What is asked:
[a] Reproduce the passage of the filing excerpt verbatim, between "On April 17, 2003, the" and "of Regulation S-K.", inclusive.
[b] List each company or partnership mentioned by name in the filing excerpt.

____ Supplied text

On April 17, 2003, the Partnership retained the services Crowe Chizek and Company LLC as the Partnership's auditors for the year ended December 31, 2003. The decision to change accounting firms was recommended and approved by the Board of Directors of 222 Partners, Inc., general partner of 222 LMR, Ltd., General Partner of LMR Land Company, Ltd. During the fiscal years ended December 31, 2002 and December 31, 2001 and through April 17, 2003, the Registrant has not consulted Crowe Chizek and Company LLC regarding any matters described in, and required to be disclosed pursuant to, Item 304(a)(2)(i) and (ii) of Regulation S-K.

HICKORY LENDERS, LTD.

Exhibit 31.1

CERTIFICATION PURSUANT TO

SECTION 302 OF

THE SARBANES-OXLEY ACTS OF 2002.

CERTIFICATE OF CHIEF EXECUTIVE OFFICER

 

 

I, Steven D. Ezell, certify that:

  1. I have reviewed this report on Form 10-Q of Hickory Lenders, LTD.

________
____ Data shown

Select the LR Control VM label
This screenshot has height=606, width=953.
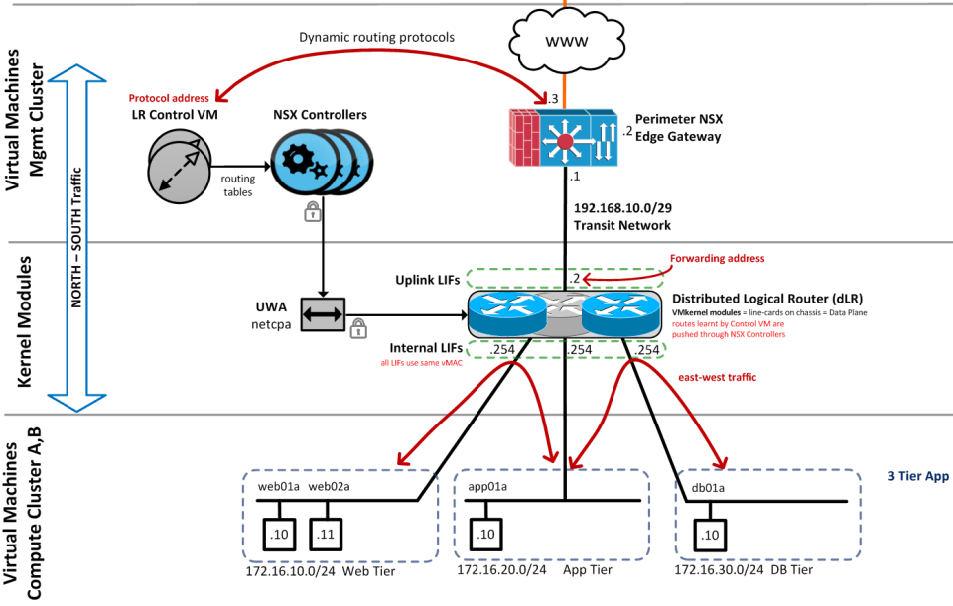pyautogui.click(x=176, y=115)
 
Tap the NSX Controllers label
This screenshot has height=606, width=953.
pyautogui.click(x=320, y=115)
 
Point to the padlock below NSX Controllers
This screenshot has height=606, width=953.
pyautogui.click(x=313, y=210)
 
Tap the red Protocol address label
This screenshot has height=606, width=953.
pyautogui.click(x=170, y=98)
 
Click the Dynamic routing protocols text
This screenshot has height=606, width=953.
pyautogui.click(x=376, y=37)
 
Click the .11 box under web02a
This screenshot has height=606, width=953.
pyautogui.click(x=325, y=535)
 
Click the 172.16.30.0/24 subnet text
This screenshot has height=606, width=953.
pyautogui.click(x=719, y=570)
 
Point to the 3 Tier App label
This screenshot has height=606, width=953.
pyautogui.click(x=918, y=476)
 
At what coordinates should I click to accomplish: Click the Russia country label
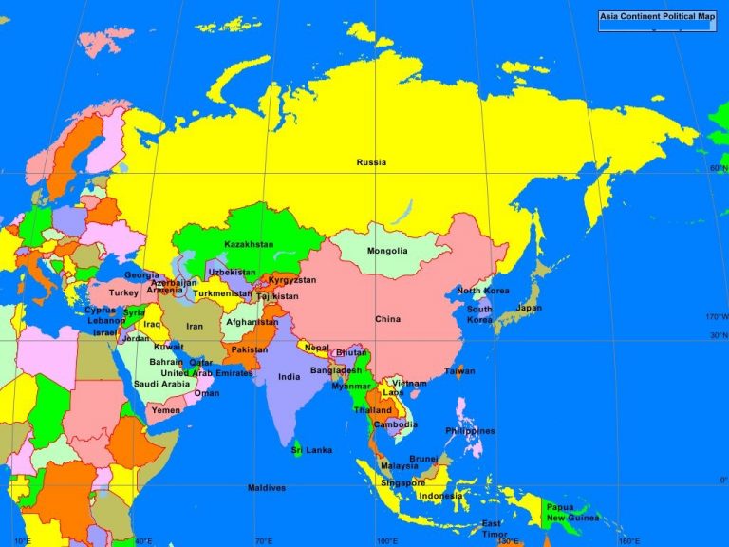tap(371, 162)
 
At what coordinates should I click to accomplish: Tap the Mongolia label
tap(387, 251)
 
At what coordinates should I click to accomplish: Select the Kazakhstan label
tap(249, 244)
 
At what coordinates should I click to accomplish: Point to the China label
tap(387, 319)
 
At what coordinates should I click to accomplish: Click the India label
tap(289, 376)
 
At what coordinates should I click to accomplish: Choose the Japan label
tap(529, 308)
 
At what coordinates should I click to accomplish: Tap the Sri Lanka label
tap(312, 449)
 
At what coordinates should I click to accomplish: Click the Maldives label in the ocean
tap(267, 487)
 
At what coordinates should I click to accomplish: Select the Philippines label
tap(470, 430)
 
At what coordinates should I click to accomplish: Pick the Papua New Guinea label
tap(572, 513)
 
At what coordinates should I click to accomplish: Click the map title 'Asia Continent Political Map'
tap(656, 17)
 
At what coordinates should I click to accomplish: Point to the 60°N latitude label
tap(718, 168)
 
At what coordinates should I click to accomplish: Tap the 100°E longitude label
tap(385, 541)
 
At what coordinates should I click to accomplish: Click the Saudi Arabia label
tap(161, 384)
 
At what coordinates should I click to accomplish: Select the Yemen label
tap(165, 410)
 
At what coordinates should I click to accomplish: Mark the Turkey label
tap(123, 293)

________

Full solutions:
[a]
On April 17, 2003, the Partnership retained the services Crowe Chizek and Company LLC as the Partnership's auditors for the year ended December 31, 2003. The decision to change accounting firms was recommended and approved by the Board of Directors of 222 Partners, Inc., general partner of 222 LMR, Ltd., General Partner of LMR Land Company, Ltd. During the fiscal years ended December 31, 2002 and December 31, 2001 and through April 17, 2003, the Registrant has not consulted Crowe Chizek and Company LLC regarding any matters described in, and required to be disclosed pursuant to, Item 304(a)(2)(i) and (ii) of Regulation S-K.

[b]
- Crowe Chizek and Company LLC
- 222 Partners, Inc.
- 222 LMR, Ltd.
- LMR Land Company, Ltd.
- Hickory Lenders, LTD.